## EXTRACT PROVIDED
Anonymous researchers have presented a specialized AI model called VideoGameBunny in a new paper. VideoGameBunny is a vision-language model that can understand images and answer questions about video games based on screenshots. While this technology could make gaming more accessible, it also has significant potential for abuse in competitive settings.
The open-source multimodal model is based on the Bunny architecture and was trained on an extensive dataset of over 185,000 screenshots from 413 games collected from YouTube using the search term "gameplay walkthroughs." Bunny was developed by an AI research group at the Beijing Academy of Artificial Intelligence and presented in a paper in February.
Hundreds of thousands of text-image pairs for training
For training, the researchers generated nearly 390,000 image-text pairs using Gemini 1.0 Pro, Gemini 1.5 Pro, GPT-4V, LLaMA-3, and GPT-40, including long and short captions, question-answer sets, and structured JSON descriptions of visual elements.
In a benchmark with multiple-choice questions about video game images, VideoGameBunny achieved an accuracy of 85.1 percent compared to 83.9 percent for the much larger but generally trained open-source model LLaVA-1.6-34b. VideoGameBunny showed particular strengths in recognizing game-specific anomalies and understanding HUD information.
When asked whether this game scene shows any glitches or errors, only VideoGameBunny correctly denied this. The unmodified Bunny model, on the other hand, was bothered by the glowing ball in the left half of the screen, while LLaVA claimed that the download bar at the top right was stuck.
VideoGameBunny could help cheaters
To encourage further research, the researchers have made VideoGameBunny's source code, training data, and logs publicly available. In addition to the 8 billion parameter model, there is also an even smaller one with only 4 billion parameters.
Recently, there have been a number of efforts to have AI models play games on their own or assist humans with comments. In May, Microsoft demonstrated the ability of its Copilot to assist inexperienced players in Minecraft.
However, VideoGameBunny seems to take a more holistic approach than previous solutions due to its extensive training material. Instead of specializing in just one game, it could become a general gaming assistant.
The researchers see their model as a first step toward an AI assistant that can perform tasks such as playing, commenting on, and debugging games. However, they are also aware that they could enable cheating: "As AI models becomes more adept at understanding game contents, there is a risk that they could be used to create sophisticated cheating tools." Many such tools already exist, but models like VideoGameBunny could open up new use cases.

## PROBLEM TO WORK ON
Write out, word for word, the part of the article on VideoGameBunny that opens with the words containing "VideoGameBunny could help" and closes with "4 billion parameters.".

## RECORDS PROVIDED
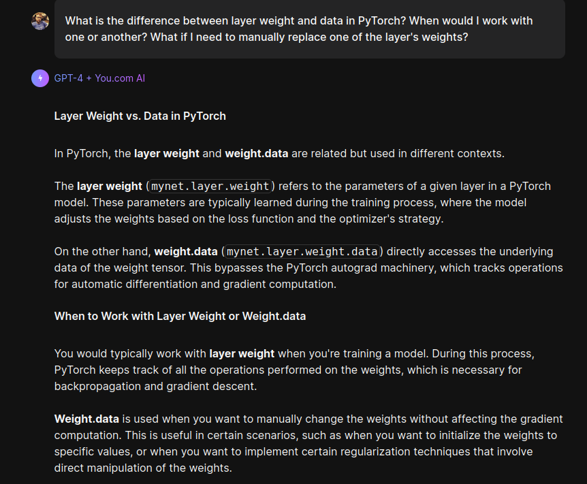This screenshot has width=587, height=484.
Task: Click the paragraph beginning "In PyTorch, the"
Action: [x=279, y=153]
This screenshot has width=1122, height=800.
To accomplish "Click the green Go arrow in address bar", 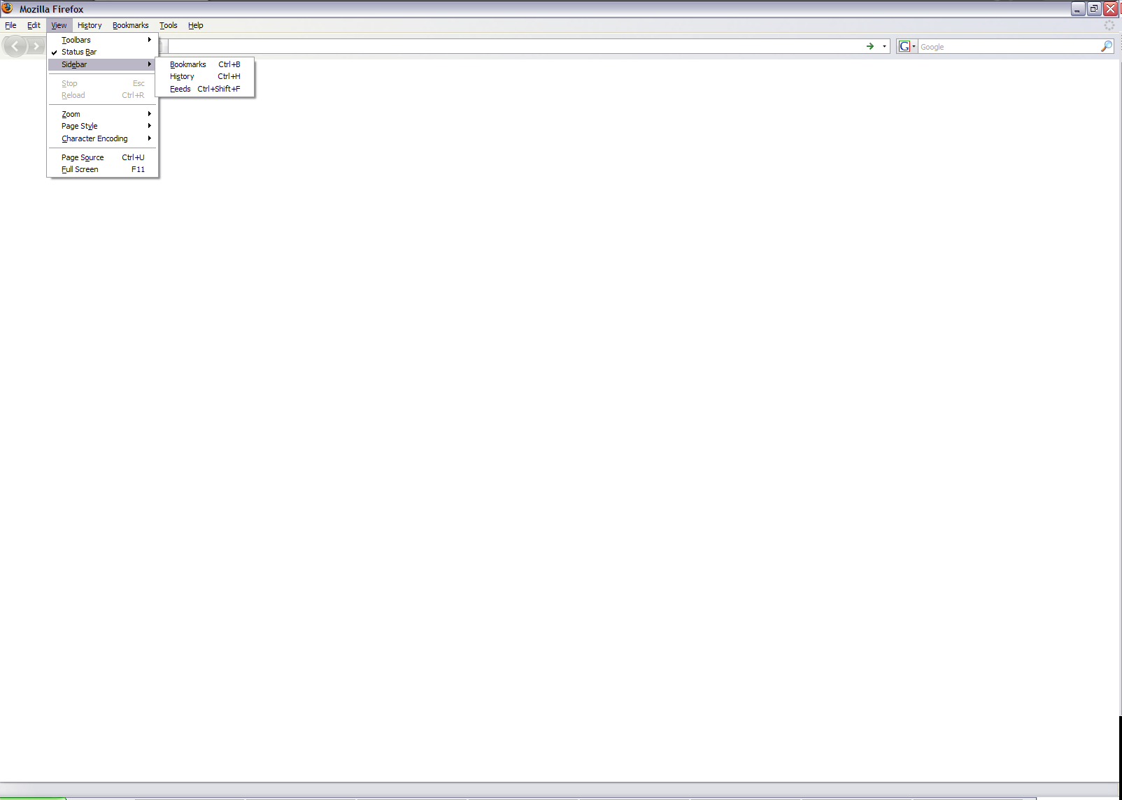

## RESPONSE
VideoGameBunny could help cheaters
To encourage further research, the researchers have made VideoGameBunny's source code, training data, and logs publicly available. In addition to the 8 billion parameter model, there is also an even smaller one with only 4 billion parameters.